A machine-rendered reading of the paper's core claim, the machinery that carries it, and where it could break.
Core claim
we developed a low-noise qPlus sensor that achieves an n_ds of 9.3 fm Hz^{-1/2}, which is approximately one-third that of conventional sensors, and reduces F'_min by half. Using this sensor, we demonstrated high-speed, atomic-resolution imaging of a molten gallium interface at a frame rate of 6.6 s frame^{-1} (39 lines s^{-1})
Load-bearing premise
That the dominant contributions to displacement sensor noise density and minimum detectable force gradient are fully captured by the sensor geometry and circuit analysis, with no significant unmodeled noise sources arising in the liquid environment or from the specific imaging conditions.

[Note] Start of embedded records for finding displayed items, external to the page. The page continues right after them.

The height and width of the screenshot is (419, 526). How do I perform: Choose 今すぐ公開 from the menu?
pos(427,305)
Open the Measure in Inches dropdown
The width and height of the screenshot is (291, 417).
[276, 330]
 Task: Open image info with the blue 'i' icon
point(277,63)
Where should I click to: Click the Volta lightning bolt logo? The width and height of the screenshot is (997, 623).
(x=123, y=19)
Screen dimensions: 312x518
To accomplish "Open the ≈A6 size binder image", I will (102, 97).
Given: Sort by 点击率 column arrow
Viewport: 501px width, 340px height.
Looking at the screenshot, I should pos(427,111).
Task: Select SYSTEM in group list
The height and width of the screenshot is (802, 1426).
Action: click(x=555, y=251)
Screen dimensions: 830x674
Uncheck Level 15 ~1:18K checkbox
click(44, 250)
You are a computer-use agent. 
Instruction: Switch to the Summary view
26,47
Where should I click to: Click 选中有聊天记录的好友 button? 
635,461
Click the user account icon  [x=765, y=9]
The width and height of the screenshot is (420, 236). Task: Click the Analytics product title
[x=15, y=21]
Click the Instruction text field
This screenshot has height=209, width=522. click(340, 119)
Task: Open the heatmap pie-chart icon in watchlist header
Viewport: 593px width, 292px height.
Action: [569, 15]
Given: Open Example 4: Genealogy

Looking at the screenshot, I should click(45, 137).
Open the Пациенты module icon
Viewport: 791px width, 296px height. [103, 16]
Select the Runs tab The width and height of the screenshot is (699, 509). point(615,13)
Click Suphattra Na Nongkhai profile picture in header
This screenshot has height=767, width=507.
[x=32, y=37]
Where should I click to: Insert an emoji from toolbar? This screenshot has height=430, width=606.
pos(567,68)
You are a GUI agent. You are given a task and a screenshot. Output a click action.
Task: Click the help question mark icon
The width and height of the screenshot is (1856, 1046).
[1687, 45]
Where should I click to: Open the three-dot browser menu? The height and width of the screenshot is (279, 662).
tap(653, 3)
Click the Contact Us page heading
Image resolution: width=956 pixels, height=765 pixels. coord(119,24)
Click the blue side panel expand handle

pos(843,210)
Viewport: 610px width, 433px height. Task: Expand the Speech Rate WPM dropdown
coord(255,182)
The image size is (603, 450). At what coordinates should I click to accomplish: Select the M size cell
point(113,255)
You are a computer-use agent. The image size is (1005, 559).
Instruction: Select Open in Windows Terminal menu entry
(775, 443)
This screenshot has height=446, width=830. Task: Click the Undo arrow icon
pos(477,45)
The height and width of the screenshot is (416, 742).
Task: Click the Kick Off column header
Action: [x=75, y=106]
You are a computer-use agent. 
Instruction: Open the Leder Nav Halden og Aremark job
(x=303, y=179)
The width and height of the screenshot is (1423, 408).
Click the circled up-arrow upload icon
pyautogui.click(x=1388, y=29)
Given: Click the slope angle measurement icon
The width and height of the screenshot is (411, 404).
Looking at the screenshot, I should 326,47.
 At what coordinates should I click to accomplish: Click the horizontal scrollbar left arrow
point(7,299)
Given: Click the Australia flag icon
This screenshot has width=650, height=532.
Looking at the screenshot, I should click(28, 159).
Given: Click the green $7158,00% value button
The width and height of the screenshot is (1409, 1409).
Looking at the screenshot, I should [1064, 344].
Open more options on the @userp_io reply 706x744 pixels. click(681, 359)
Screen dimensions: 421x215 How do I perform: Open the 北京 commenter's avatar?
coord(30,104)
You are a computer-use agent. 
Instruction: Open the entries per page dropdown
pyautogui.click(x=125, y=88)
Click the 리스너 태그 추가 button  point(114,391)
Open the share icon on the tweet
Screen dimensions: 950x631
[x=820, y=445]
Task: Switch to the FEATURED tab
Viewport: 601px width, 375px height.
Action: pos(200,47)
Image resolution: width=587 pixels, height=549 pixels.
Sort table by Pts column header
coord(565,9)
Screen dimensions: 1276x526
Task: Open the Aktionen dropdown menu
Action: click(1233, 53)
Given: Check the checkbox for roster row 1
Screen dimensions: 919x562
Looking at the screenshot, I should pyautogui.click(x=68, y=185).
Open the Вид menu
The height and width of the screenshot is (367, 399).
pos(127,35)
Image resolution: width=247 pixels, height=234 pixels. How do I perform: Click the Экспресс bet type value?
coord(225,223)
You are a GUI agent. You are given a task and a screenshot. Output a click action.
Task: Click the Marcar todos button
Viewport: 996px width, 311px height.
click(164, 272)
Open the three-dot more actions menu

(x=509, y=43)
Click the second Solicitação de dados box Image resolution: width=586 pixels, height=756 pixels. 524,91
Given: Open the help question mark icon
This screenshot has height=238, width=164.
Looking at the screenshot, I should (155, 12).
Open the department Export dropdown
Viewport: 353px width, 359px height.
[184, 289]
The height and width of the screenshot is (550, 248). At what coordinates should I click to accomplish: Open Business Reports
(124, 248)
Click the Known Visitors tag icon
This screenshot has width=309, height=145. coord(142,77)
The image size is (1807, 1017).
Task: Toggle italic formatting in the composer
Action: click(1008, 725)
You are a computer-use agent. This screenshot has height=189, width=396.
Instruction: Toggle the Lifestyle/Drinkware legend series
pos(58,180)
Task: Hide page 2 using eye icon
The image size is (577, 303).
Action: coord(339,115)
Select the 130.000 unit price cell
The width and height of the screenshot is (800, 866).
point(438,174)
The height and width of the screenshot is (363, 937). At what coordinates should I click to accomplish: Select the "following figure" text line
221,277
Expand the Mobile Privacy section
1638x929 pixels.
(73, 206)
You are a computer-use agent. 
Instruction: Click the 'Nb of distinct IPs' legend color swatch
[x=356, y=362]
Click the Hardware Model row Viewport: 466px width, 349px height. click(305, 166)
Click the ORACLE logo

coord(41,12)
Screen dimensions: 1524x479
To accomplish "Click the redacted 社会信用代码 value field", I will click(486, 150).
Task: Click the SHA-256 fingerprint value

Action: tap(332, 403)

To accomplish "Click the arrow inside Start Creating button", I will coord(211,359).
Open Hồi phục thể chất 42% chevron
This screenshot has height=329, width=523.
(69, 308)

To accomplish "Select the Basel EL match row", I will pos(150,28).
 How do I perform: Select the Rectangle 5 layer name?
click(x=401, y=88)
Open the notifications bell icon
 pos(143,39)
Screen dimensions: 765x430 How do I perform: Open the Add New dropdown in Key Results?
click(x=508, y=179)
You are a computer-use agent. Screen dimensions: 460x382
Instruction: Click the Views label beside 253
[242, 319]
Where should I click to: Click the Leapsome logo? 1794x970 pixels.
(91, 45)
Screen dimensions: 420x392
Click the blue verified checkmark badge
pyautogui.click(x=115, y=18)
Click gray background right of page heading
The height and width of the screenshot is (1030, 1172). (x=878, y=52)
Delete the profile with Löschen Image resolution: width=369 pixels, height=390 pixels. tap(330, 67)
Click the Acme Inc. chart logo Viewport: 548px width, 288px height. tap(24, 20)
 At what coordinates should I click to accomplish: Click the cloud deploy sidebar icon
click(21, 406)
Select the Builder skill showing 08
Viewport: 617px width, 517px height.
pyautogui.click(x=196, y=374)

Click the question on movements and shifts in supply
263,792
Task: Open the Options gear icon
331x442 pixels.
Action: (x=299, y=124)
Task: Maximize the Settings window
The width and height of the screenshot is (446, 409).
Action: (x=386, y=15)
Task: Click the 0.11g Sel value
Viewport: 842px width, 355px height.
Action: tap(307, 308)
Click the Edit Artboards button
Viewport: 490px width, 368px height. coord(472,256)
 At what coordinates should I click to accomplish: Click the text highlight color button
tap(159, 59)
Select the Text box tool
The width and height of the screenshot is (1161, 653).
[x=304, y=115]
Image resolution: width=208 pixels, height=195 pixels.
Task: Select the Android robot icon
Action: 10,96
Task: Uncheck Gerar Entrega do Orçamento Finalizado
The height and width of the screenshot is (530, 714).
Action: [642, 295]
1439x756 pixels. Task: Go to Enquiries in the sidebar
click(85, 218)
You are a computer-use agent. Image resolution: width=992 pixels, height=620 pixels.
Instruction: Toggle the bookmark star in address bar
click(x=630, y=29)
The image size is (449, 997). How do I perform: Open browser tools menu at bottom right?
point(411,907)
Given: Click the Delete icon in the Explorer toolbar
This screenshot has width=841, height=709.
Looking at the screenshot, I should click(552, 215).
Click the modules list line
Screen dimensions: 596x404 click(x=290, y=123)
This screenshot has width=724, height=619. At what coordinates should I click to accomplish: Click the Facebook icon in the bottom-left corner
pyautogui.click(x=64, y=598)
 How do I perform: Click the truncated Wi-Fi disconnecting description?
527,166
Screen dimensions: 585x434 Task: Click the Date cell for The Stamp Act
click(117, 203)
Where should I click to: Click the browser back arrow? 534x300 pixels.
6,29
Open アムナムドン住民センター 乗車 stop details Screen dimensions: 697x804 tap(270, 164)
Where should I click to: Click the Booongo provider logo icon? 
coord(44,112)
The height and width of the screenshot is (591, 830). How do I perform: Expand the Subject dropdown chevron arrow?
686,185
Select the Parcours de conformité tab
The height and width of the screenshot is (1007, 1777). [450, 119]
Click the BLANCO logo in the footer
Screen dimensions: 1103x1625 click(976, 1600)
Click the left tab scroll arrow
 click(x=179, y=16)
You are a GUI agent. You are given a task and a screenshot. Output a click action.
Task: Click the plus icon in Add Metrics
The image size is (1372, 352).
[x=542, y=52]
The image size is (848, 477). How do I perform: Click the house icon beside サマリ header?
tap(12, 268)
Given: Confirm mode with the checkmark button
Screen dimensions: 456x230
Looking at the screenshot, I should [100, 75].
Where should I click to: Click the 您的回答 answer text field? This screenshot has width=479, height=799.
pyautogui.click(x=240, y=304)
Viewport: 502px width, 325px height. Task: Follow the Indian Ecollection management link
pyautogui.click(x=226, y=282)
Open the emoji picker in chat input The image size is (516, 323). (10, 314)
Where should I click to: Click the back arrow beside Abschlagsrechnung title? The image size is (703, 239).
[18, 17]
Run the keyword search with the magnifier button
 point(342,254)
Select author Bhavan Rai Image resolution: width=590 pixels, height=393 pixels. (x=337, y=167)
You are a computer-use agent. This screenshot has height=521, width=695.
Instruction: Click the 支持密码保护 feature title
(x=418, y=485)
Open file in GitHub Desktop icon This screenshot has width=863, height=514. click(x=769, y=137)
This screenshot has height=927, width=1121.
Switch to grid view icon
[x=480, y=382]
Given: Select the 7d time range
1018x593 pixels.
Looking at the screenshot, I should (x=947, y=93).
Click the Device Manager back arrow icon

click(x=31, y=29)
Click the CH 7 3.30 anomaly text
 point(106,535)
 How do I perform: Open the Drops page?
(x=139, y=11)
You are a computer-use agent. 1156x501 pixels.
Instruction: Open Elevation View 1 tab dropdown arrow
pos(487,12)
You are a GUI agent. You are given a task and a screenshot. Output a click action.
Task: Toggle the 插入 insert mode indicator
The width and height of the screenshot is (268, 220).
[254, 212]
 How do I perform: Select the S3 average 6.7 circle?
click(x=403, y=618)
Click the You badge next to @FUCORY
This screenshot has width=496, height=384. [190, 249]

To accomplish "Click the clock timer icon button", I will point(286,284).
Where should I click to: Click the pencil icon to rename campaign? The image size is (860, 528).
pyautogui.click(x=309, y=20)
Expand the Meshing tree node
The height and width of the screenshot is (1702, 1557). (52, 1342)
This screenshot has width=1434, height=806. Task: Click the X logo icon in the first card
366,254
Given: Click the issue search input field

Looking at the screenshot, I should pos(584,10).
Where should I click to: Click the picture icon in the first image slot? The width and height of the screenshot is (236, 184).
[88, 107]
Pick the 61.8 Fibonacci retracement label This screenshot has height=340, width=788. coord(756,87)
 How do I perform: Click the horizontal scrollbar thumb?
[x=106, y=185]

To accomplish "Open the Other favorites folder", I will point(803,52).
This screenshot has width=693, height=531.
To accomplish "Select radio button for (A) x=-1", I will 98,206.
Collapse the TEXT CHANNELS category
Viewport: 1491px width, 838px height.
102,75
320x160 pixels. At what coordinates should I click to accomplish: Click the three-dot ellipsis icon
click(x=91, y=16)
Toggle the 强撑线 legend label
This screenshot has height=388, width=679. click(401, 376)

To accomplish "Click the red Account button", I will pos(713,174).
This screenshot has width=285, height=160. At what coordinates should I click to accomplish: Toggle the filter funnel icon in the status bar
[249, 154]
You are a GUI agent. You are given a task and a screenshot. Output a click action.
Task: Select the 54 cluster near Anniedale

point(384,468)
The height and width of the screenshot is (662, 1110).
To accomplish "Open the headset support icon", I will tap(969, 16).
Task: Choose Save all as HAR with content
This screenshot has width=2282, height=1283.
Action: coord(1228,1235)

read the original abstract
Atomic force microscopy (AFM) using qPlus sensors is a powerful tool for high-resolution analysis in various liquids, including high-viscosity or opaque environments. However, the relatively high displacement sensor noise density (n_{ds}), combined with the high spring constant and the low resonance frequency, limits force sensitivity and has hindered high-speed imaging. In this paper, we clarify the dominant factors governing n_{ds} and the minimum detectable force gradient (F'_{min}) through a comprehensive analysis of sensor geometry and circuit theory. Based on these findings, we developed a low-noise qPlus sensor that achieves an n_{ds} of 9.3 fm Hz^{-1/2}, which is approximately one-third that of conventional sensors, and reduces F'_{min} by half. Using this sensor, we demonstrated high-speed, atomic-resolution imaging of a molten gallium interface at a frame rate of 6.6 s frame^{-1} (39 lines s^{-1}), proving its advantage for analyzing fast interfacial dynamics in liquid environments.
Editorial analysis
A structured set of objections, weighed in public.
Axiom & Free-Parameter Ledger
axioms (1)
- domain assumption Dominant noise sources in qPlus sensors are governed by geometry and readout circuit parameters as modeled by standard displacement-sensor theory.